Letter: A plea for peace on Earth — among all involved in indiscriminate killing

This is a season in which many find joy, comfort and hope by celebrating a variety of rich traditions. Unfortunately, a number of wars fester and there is a new flare of violence in the Middle East.

The brazen and brutal Hamas terrorist attack of Oct. 7 was shocking. Attempts have been made to explain its “reasons,” but there can be no validation for the murder and kidnapping of innocent civilians.

Sadly, rather than try a course of diplomacy, Israeli leaders immediately opted for a major military attack on some two million nearly defenseless men, women and children.

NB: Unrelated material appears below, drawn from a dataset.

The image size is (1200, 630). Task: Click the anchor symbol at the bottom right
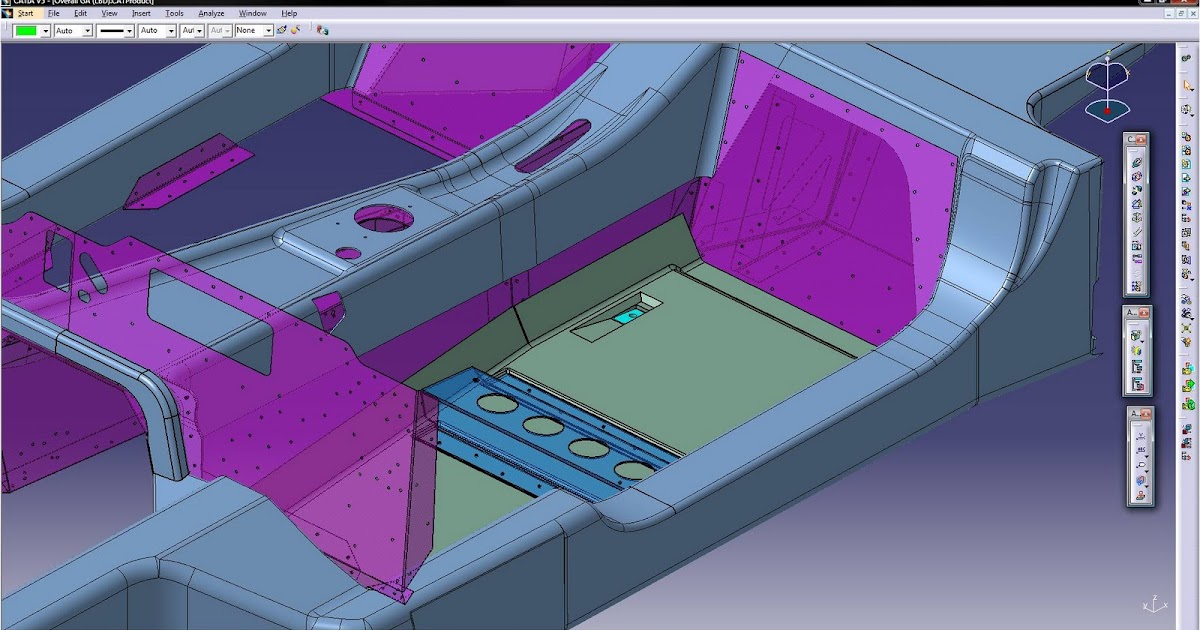click(1152, 604)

The carnage has been horrific, with the slaughter and dismemberment of many thousands of Palestinian civilians who were equally as innocent as the Israeli victims.

One atrocity does not justify another atrocity. Polished rhetoric is being used in an attempt to sanctify mass murder, but the “right to self defense” does not extend to blindly killing families and uninvolved neighbors of assailants who have not yet been clearly identified. It is an abomination to suggest that while the murder of masses of noncombatants is tragic, it is in some way acceptable when “following the rules of war.”

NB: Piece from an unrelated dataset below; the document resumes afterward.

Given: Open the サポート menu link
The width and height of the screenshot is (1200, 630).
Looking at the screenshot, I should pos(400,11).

The savage killing demonstrates a disregard for human life by multiple political and military leaders. Victims are being treated as commodities, rather than as having unique and precious lives. Words are artfully woven into smokescreens, and prehistoric posturing abounds, but there is no compassion and no conscience visible among those in control of events.

There should be no place for blind vengeance nor for terrorism — whether using a knife or from the cockpit of a F16.

People have a right to demand Peace on Earth now from all who cause, condone and profit from indiscriminate killing. Let us never forget that each little infant has the potential to become a great president, prime minister, teacher, or prophet. Let us protect each child everywhere as if it were our own.